Congenital malformations and tumors most often present during infancy and early childhood however, they may not be identified until later in childhood. These tumors include nasal dermoids, encephaloceles, meningoencephaloceles, chordomas, teratomas, craniopharyngiomas and nasoalveolar and nasopharyngeal (Tornwaldt's) cysts. Congenital malformations such as choanal stenosis and rarely unilateral atresia may also be missed early in life. Bilateral choanal atresia is usually identified in the neonatal period. Radiologic evaluation of the nose and nasopharynx by CT scanning is helpful in establishing the diagnosis as well as the extent of disease. In this 5 year old, choanal stenosis or atresia would be repaired by transpalatal approach with prolonged stenting.
Chronic rhino-sinusitis may be present early childhood and can cause nasal obstruction and sleep disturbances. The finding of purulent secretions in the middle meatus is diagnostic. Plain sinus x-rays may be helpful. Medical treatment with antibiotics and possibly topical steroids may be helpful. Treatment failures may require surgery. Coronal CT scan is necessary prior to surgical approach. Endoscopic sinus surgery shows some promise in childhood but is much more limited than in adult patients.
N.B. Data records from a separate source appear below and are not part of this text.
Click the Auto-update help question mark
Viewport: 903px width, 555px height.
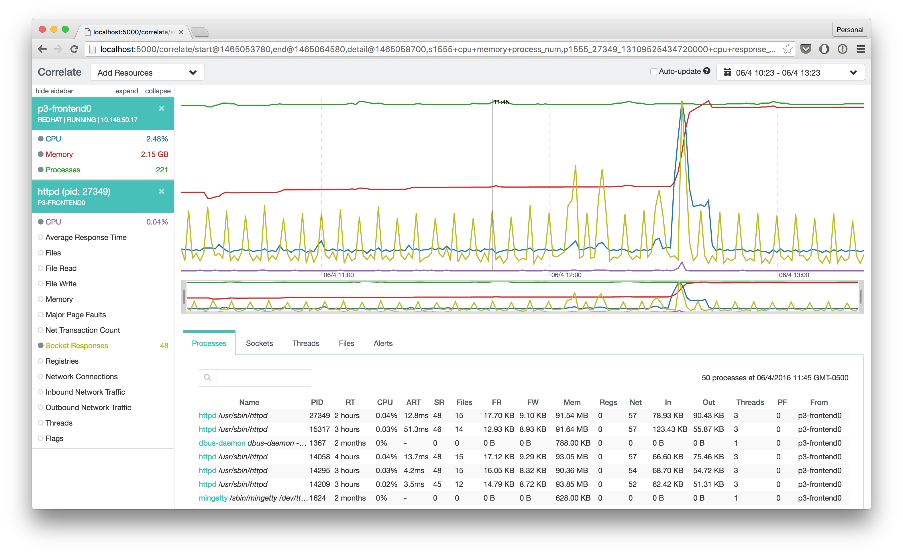click(707, 71)
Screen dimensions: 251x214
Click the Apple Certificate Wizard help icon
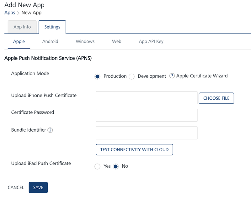pyautogui.click(x=172, y=76)
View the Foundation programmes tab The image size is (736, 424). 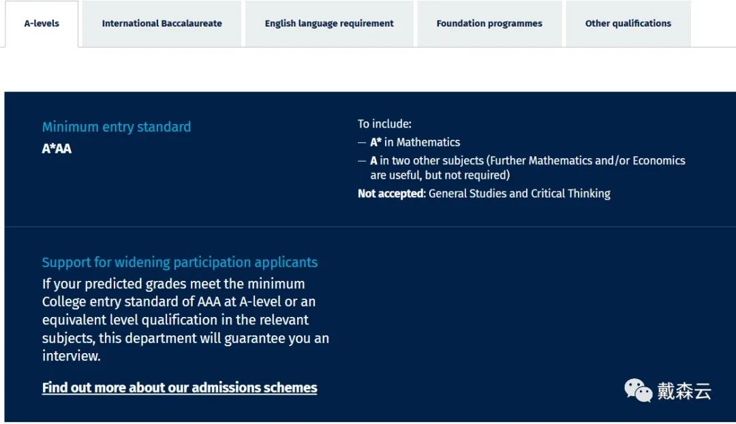pyautogui.click(x=489, y=23)
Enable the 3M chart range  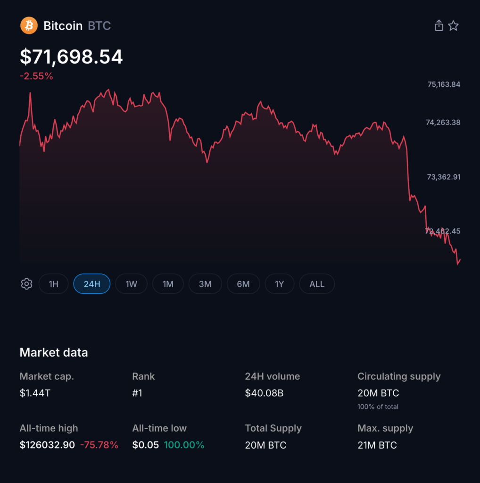coord(205,283)
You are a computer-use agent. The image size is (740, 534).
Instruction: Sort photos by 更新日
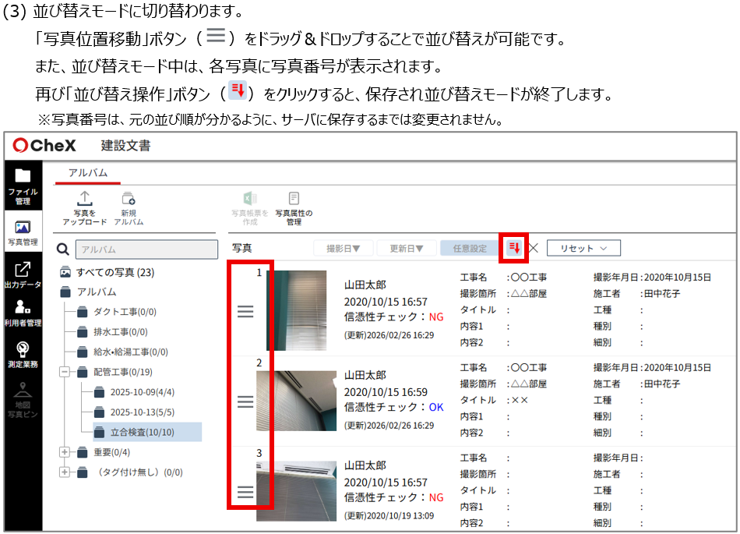(405, 249)
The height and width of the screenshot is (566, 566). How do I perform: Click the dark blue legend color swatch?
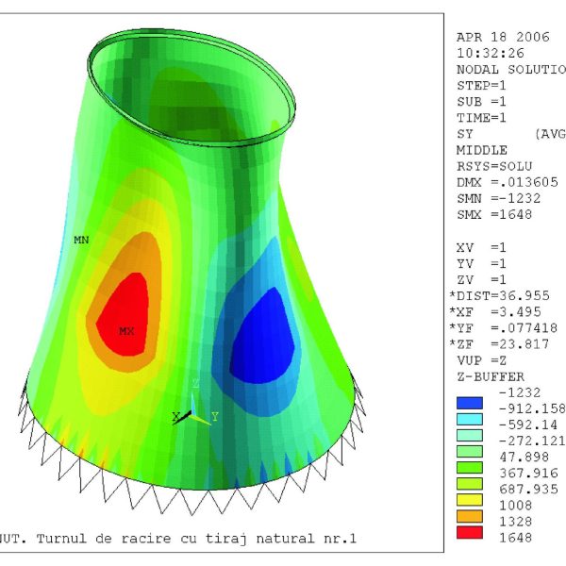tap(469, 403)
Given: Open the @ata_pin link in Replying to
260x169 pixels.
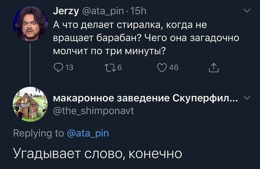Looking at the screenshot, I should click(88, 133).
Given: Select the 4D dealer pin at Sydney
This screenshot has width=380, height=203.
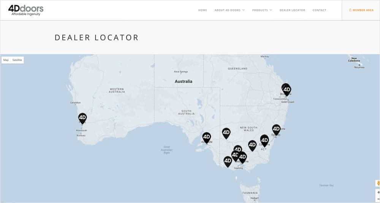Looking at the screenshot, I should click(x=276, y=129).
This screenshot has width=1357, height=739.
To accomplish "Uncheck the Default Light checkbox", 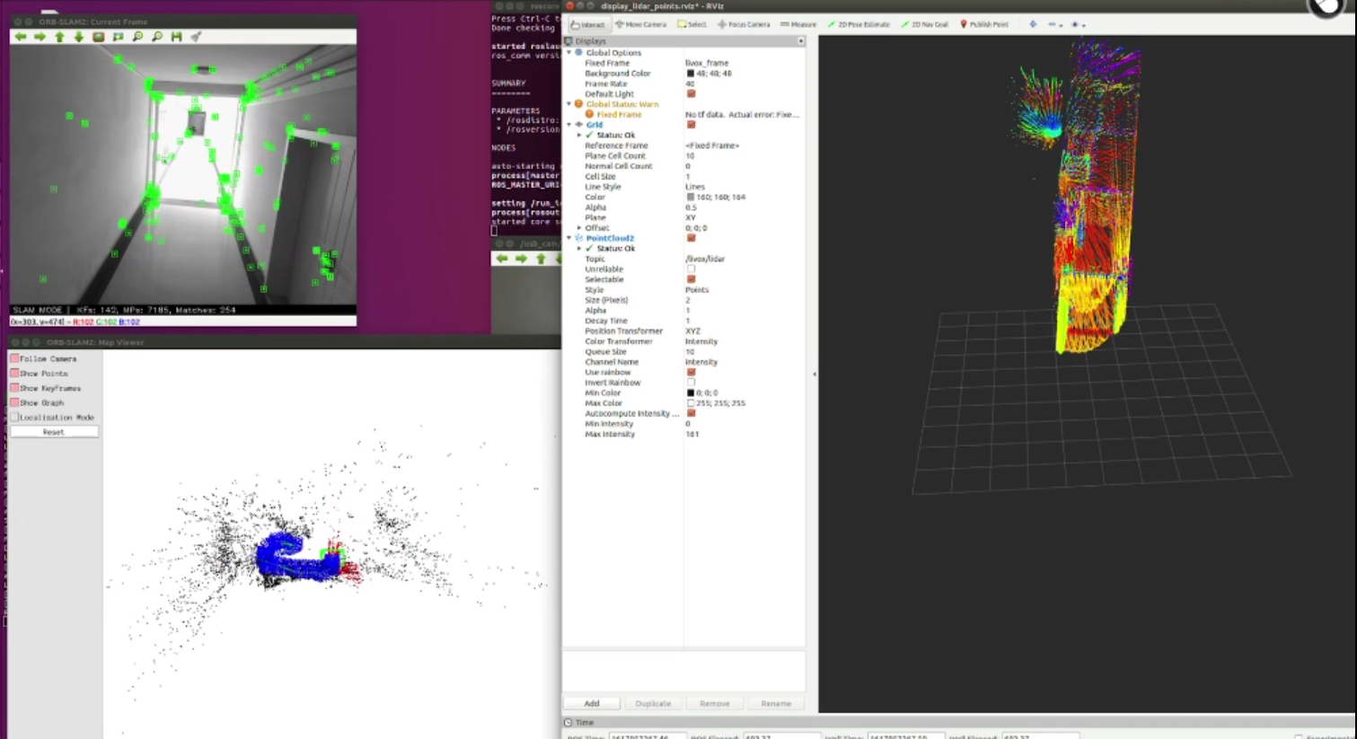I will click(x=691, y=93).
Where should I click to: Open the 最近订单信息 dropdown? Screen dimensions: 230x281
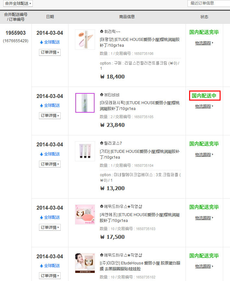coord(209,3)
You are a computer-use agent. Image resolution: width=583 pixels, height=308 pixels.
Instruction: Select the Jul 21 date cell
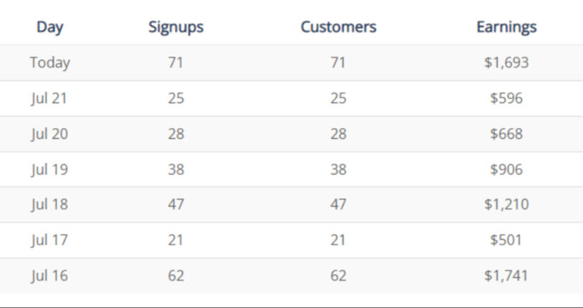tap(49, 99)
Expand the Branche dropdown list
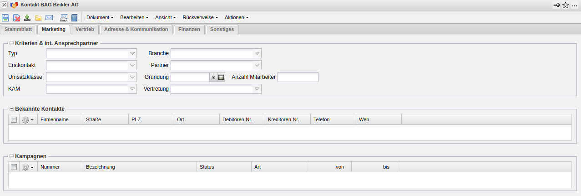Screen dimensions: 581x196 click(257, 53)
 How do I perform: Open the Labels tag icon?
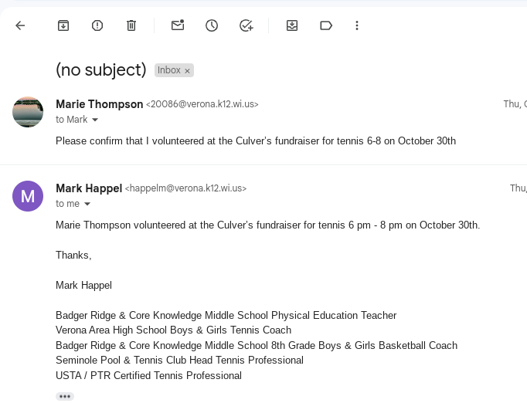(326, 25)
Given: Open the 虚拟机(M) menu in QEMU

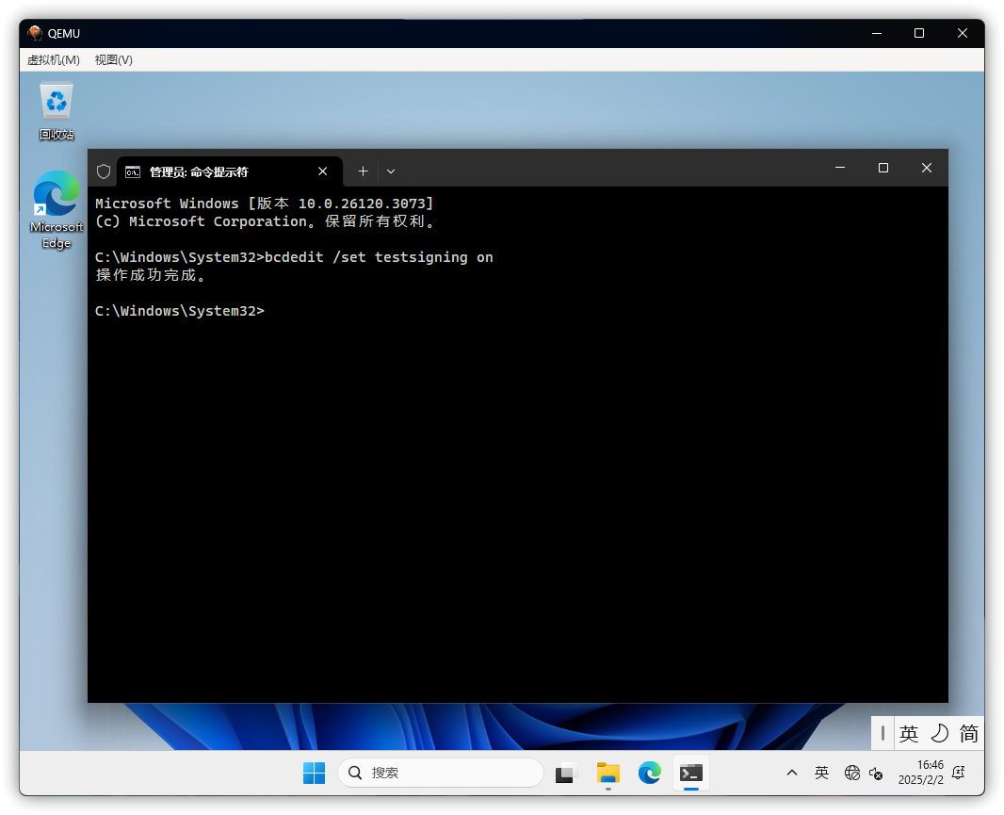Looking at the screenshot, I should pyautogui.click(x=53, y=59).
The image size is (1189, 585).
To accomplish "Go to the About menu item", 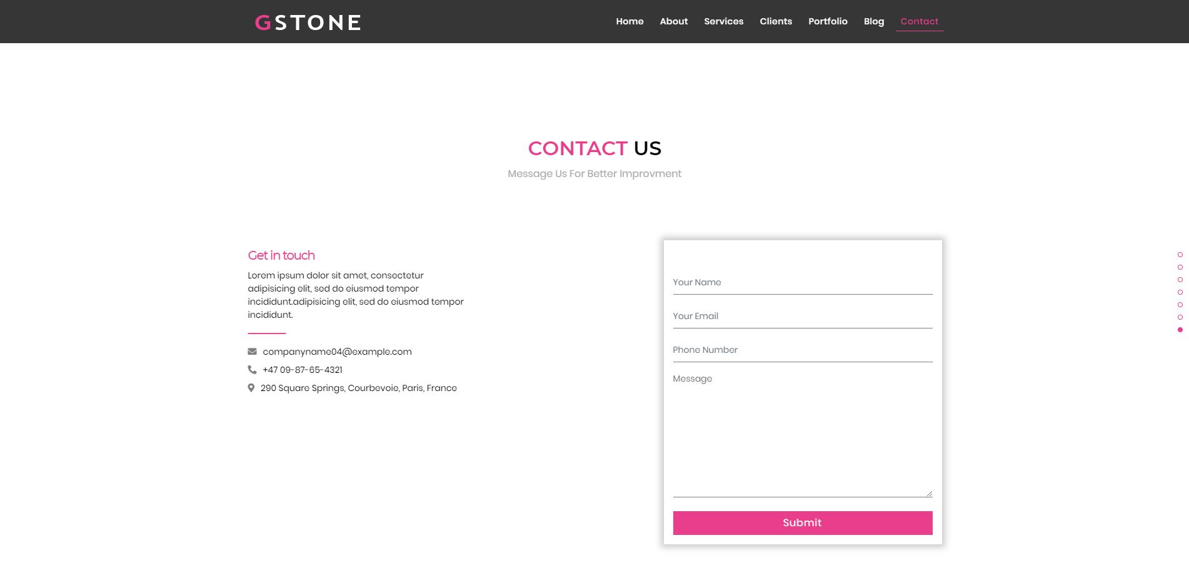I will (673, 21).
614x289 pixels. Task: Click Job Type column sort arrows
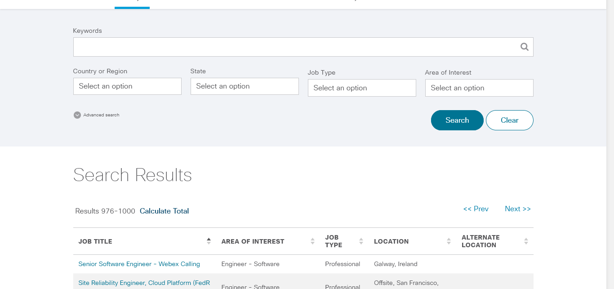[361, 241]
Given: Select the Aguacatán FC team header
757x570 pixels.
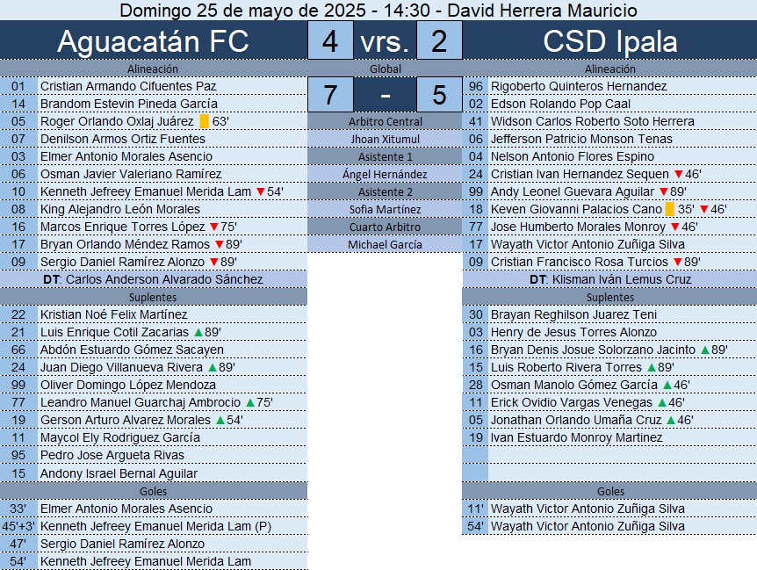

Allergic rhinitis, chronic hypertrophic rhinitis and nasal polyposis are also causes of nasal obstruction of long duration in a child. A detailed history and physical exam would help exclude these possibilities. Nasal polys should prompt a search for cystic fibrosis. Other signs of nasal allergies may also be present. Rhinitis medicamentosa by an overzealous parent may be a possibility. Topical nasal steroids, systemic decongestants and/or antihistamines may be helpful. In the unresponsive patient allergic testing and immunotherapy may be necessary.
Whatever the cause and surgical approach appropriate anesthesia consultation should be obtained. Preoperative and postoperative narcotics and sedatives are contraindicated in patients who have obstructive sleep apnea. During the induction of anesthesia, the airway may become compromised. On rare occasions, relief of a long standing upper airway obstruction may result in acute pulmonary edema postoperatively. It may be necessary for the post operative child to spend one night in the pediatric intensive care unit following relief of chronic upper airway obstruction.
In summary, chronic nasal obstruction in children is a common symptom that requires careful and thoughtful evaluation in order to arrive at a correct diagnosis and treatment plan. Both the diagnostic evaluation and the treatment must take into account not only the nature and severity of the primary disease, but also the possible adverse effects on facial growth as well as cardiac and pulmonary systems. Careful perioperative management can be as important as the surgical procedure itself.